Both The Elder Scrolls VI and Starfield were announced at E3 last year, but aside from brief announcement teaser trailers, we saw and heard very little of either of them. We’re not going to see them at E3 this year either, and this is because it’s going to be a long wait before those games are ready. What’s more, those who are eagerly anticipating the arrival of The Elder Scrolls VI need to be very patient as the team is currently prioritising development of Starfield .
In an interview with IGN, Bethesda’s director Todd Howard explained that the Elder Scrolls and Fallout cycle is in a convenient place to stop for a bit, and that Starfield is a game he’s “wanted to make for a very, very long time”. The team is in the early stages of The Elder Scrolls VI and it will appear after Starfield . In fact, The Elder Scrolls VI will be skipping the Xbox One completely and moving on to the next generation of consoles:
I think everyone should be very patient. Elder Scrolls Online is hugely, hugely popular and the team doing that at Zenimax Online is fabulous. It’s not that we’re not feeding high quality Elder Scrolls to people.
The gap in between is obviously going to be long, it already is. One one hand, I think it’s good to miss things, I think that makes people come to it with really, really fresh eyes and I think when they eventually see the game and what we have in mind, they’ll understand the gap more in terms of technology and what we want it to do.
☆ ☆ ☆ ☆ ☆
• _Questions_
1 - Answer these questions using the article on Starfield and The Elder Scrolls VI:
(a) At what event were both games announced?
(b) Which console will The Elder Scrolls VI skip entirely?
(c) Where does the team that makes Elder Scrolls Online work?
2 - From the article on Starfield and The Elder Scrolls VI, retype the passage from "Both The Elder" up to and including "of Starfield .".
3 - Translate this sentence from the article on Starfield and The Elder Scrolls VI into Spanish: "Elder Scrolls Online is hugely, hugely popular and the team doing that at Zenimax Online is fabulous."

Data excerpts
☆ ☆ ☆ ☆ ☆
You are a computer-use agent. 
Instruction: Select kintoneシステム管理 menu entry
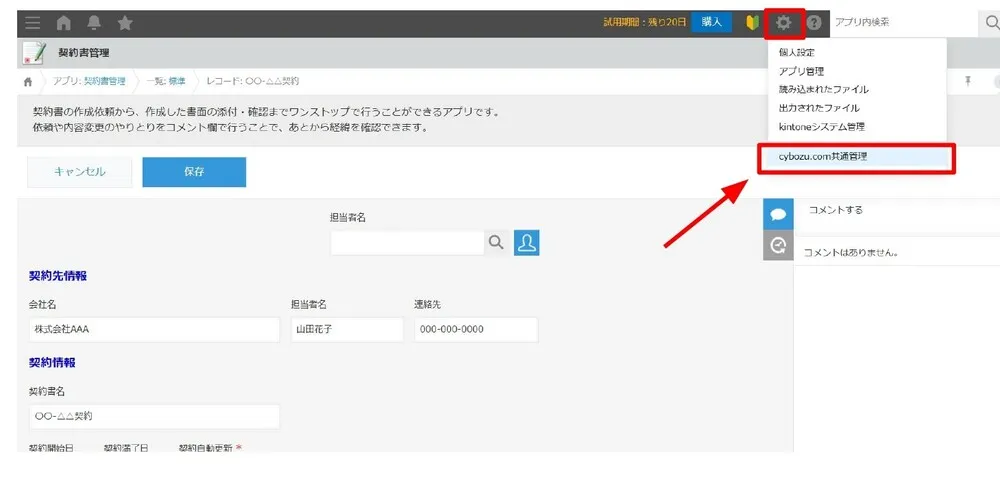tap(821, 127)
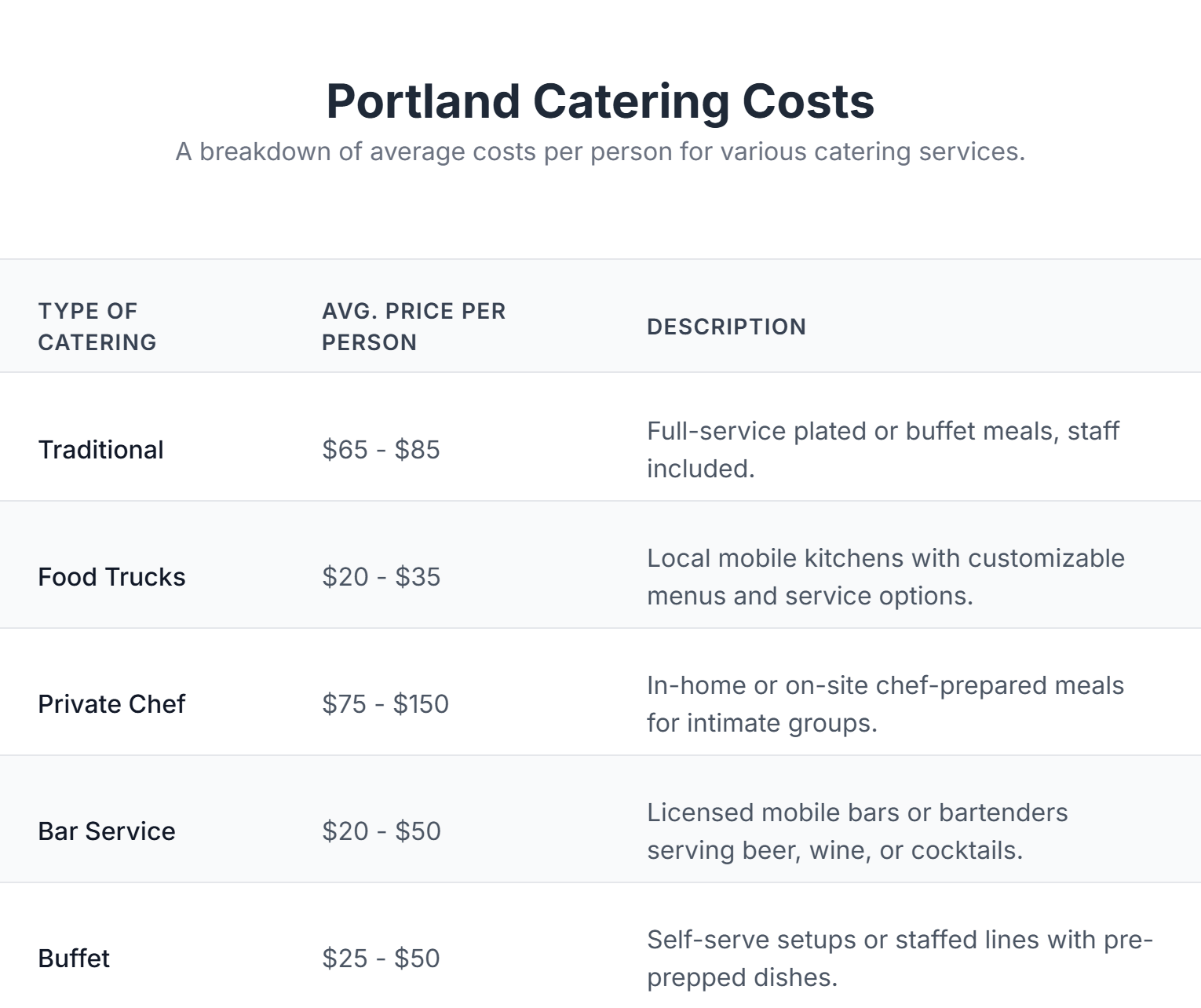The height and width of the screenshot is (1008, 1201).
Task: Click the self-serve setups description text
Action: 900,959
☆ ☆ ☆ ☆ ☆
• _Answers by task_
1 -
(a) At E3 last year.
(b) The Xbox One.
(c) At Zenimax Online.

2 -
Both The Elder Scrolls VI and Starfield were announced at E3 last year, but aside from brief announcement teaser trailers, we saw and heard very little of either of them. We’re not going to see them at E3 this year either, and this is because it’s going to be a long wait before those games are ready. What’s more, those who are eagerly anticipating the arrival of The Elder Scrolls VI need to be very patient as the team is currently prioritising development of Starfield .

3 - Elder Scrolls Online es enormemente, enormemente popular, y el equipo que lo hace en Zenimax Online es fabuloso.